Reading about NoSQL databases we can face the concept of quorum. A quorum is the minimal number of nodes that must respond to a read or write operation to be considered complete. Of course having maximum quorum and querying all servers is the way we can determine the correct result. In most cases such a big quorum is not what we want because we have get it for the price of longer response time. We can vary the threshold to improve response time or consistency. If the read threshold is set to 1, we get a fast response. The lower the threshold, the faster the response but the higher the risk of returning inconsistent data. Our goal is to have quorum as small as only we can to guarantee true consistency.

Following the quorum idea we can talk about durability which is the property of maintaining a correct copy of data for long periods of time.

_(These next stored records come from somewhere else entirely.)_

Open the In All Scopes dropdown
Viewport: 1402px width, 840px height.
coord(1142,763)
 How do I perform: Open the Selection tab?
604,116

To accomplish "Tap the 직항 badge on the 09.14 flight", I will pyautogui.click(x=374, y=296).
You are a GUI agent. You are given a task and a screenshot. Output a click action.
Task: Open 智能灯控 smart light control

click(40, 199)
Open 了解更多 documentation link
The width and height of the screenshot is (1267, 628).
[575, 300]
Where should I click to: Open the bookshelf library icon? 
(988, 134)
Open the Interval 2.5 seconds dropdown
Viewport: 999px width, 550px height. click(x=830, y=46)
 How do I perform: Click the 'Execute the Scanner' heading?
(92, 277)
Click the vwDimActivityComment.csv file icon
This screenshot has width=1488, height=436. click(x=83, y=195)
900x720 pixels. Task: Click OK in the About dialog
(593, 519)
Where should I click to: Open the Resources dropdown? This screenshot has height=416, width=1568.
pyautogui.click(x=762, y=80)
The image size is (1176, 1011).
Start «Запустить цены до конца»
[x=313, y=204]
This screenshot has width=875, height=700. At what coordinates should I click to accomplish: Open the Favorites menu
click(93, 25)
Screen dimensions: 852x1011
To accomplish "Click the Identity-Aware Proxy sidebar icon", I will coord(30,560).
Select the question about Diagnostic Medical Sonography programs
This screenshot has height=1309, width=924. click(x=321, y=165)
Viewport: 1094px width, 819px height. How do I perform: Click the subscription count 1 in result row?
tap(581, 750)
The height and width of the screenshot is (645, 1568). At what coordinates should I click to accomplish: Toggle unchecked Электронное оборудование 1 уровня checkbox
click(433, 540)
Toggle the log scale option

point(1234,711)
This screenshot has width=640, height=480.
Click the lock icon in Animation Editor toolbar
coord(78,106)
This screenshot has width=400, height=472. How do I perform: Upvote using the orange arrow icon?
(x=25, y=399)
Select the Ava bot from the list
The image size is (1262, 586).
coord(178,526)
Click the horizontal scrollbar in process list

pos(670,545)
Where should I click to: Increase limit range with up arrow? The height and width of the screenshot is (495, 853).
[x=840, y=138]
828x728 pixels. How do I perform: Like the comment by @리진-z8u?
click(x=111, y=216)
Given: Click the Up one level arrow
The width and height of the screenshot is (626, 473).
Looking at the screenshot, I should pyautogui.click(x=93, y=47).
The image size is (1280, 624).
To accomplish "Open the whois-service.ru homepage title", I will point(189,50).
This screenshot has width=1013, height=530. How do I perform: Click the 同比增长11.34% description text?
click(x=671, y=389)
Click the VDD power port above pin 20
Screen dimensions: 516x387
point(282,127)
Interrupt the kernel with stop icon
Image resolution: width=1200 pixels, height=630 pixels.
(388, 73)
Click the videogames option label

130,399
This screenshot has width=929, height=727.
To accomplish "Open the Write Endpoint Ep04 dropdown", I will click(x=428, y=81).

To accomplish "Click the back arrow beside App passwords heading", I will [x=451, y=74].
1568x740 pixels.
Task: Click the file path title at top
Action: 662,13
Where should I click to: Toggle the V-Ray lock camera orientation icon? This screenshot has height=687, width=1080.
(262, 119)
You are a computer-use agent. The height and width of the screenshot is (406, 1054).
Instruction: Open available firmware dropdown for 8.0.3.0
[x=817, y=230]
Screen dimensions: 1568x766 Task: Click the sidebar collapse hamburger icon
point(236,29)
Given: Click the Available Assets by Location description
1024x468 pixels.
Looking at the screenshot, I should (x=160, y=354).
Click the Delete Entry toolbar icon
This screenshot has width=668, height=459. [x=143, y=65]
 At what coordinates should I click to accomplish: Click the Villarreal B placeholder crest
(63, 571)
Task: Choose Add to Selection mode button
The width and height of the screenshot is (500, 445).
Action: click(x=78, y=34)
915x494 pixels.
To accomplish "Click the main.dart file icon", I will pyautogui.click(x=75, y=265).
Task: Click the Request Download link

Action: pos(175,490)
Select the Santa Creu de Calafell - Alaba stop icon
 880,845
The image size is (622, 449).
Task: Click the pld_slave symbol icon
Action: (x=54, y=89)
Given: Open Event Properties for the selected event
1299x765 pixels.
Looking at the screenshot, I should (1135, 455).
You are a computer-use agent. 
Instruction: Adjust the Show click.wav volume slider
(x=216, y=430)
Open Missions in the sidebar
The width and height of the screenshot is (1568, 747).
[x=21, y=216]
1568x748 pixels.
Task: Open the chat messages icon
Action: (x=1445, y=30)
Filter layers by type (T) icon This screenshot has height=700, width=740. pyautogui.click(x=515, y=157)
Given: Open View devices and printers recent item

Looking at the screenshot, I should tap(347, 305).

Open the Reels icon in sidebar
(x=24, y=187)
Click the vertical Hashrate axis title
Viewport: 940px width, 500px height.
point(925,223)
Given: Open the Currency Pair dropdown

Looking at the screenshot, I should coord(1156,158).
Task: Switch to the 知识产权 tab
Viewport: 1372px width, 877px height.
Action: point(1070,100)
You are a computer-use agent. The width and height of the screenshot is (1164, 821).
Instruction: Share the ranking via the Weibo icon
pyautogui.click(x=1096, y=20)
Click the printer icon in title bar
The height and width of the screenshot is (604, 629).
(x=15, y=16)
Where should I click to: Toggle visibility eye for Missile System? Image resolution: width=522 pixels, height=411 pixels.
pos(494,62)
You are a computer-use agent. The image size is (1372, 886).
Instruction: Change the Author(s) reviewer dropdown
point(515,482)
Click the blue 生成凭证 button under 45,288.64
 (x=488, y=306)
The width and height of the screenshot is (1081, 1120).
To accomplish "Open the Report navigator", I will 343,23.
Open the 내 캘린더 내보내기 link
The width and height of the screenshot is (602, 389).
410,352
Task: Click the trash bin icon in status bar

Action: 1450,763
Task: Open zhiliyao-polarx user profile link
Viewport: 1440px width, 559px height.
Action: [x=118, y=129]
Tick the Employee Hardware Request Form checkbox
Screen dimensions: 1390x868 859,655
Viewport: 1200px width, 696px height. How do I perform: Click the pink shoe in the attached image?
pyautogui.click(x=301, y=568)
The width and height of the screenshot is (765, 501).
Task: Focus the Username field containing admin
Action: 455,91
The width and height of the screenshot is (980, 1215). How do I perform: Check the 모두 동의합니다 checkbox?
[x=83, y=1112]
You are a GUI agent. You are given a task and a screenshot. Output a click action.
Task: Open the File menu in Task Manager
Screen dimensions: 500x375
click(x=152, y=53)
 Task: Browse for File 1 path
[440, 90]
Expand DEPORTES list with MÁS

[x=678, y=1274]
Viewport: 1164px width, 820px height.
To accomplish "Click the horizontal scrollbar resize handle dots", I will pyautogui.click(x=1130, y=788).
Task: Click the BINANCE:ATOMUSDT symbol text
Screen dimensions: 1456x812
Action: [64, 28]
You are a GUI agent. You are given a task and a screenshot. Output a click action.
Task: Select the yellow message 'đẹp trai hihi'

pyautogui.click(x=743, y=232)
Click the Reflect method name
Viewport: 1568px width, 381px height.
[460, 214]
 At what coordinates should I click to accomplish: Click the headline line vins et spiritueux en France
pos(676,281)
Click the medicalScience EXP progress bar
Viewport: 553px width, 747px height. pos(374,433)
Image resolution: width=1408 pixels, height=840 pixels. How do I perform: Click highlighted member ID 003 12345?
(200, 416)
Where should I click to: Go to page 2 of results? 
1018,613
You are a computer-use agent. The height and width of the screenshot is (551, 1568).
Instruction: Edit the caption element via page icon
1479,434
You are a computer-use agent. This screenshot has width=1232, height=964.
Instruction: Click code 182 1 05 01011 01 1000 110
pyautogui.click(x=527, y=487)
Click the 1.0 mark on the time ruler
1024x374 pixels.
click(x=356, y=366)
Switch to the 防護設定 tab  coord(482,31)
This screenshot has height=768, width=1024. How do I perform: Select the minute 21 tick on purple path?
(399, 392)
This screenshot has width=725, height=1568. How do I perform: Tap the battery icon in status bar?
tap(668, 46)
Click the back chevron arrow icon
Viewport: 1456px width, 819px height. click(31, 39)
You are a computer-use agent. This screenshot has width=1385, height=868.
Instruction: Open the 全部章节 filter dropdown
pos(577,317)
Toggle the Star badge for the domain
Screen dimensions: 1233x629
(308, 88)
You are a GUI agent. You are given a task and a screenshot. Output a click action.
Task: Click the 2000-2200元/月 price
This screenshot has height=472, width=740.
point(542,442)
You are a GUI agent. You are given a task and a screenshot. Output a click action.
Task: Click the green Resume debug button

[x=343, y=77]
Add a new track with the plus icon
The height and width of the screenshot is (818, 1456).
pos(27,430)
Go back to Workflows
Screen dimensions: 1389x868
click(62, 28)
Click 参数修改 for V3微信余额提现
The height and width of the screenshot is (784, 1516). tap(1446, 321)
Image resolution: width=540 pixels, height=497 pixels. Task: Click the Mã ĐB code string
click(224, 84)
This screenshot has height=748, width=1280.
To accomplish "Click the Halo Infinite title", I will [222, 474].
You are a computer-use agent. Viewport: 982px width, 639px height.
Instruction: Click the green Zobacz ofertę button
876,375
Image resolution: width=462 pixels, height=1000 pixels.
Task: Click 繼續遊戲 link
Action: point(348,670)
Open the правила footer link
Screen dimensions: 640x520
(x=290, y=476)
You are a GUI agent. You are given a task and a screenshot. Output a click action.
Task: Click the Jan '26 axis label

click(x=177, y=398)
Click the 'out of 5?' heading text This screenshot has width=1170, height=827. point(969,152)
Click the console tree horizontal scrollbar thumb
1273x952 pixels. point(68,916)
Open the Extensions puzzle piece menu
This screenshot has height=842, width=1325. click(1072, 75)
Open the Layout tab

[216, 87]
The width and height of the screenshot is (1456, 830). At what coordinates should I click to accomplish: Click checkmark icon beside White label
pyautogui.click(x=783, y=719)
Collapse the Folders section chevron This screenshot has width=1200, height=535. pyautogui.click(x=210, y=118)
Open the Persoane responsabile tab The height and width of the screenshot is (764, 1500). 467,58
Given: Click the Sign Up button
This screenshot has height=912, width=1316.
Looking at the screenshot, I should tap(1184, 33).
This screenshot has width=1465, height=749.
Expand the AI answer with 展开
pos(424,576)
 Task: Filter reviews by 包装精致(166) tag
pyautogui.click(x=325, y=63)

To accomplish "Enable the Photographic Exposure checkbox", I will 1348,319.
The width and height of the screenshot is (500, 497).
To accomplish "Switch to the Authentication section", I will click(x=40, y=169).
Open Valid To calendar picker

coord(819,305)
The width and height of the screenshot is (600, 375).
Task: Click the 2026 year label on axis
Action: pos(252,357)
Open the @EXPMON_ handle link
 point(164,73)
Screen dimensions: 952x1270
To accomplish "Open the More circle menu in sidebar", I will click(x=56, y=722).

As we can adjust a read threshold to balance response time and consistency, we can also adjust a write threshold to balance response time and durability. With this threshold a write operation is considered complete when a minimum number of copies have been written to persistent storage.

Going back to eventual consistency, we can distinguish several typy of it

Casual consistency. Casual consistency means that the database reflects the order in which operations were updated.
Read-your-writes consistency. Read-your-writes consistency means that once we have updated a record, all of our subsequent reads of that record will return the updated value.
Session consistency. Session consistency means read-your-writes consistency but at session level. Session can be identified with a conversation between a client and a server. As long as the conversation continues, we will read everything we have wrote during this conversation. If the session ends and we start another session with the same server, there is no this guarantee that we can read values we have wrote during previous conversation.
Monotonic read consistency. Monotonic read consistency means that whenever we make a query and see a result, we will never see an earlier version of the value.
Monotonic write consistency. Monotonic write consistency means that every time we make several update commands, they would be executed in the order we issued them.

NoSQL pros and cons

NoSQL is undoubtedly characterized by the following set of positive features

Relax ACID rules in favor of BASE which in many cases is a price we can pay.
Schema-less increase processing flexibility.
It’s easy to store high volume of high variability data arriving with high velocity.
In many cases modular architecture allows components to be exchanged.
Possible linear scaling as new processing nodes are added to the cluster.
Possible low(er) operational costs

To be honest one cannot forget about negative side of NoSQL

ACID transactions are not supported which demands different way of thinking compared to relational model.
Lack od build in security mechanism like views or roles.

Why data stores?

NoSQL databases are very often referred to as data stores rather than data-bases. We do this since they lack features we may expect to find based on our traditional, relational, databases experience like for example typed columns, triggers, or query languages.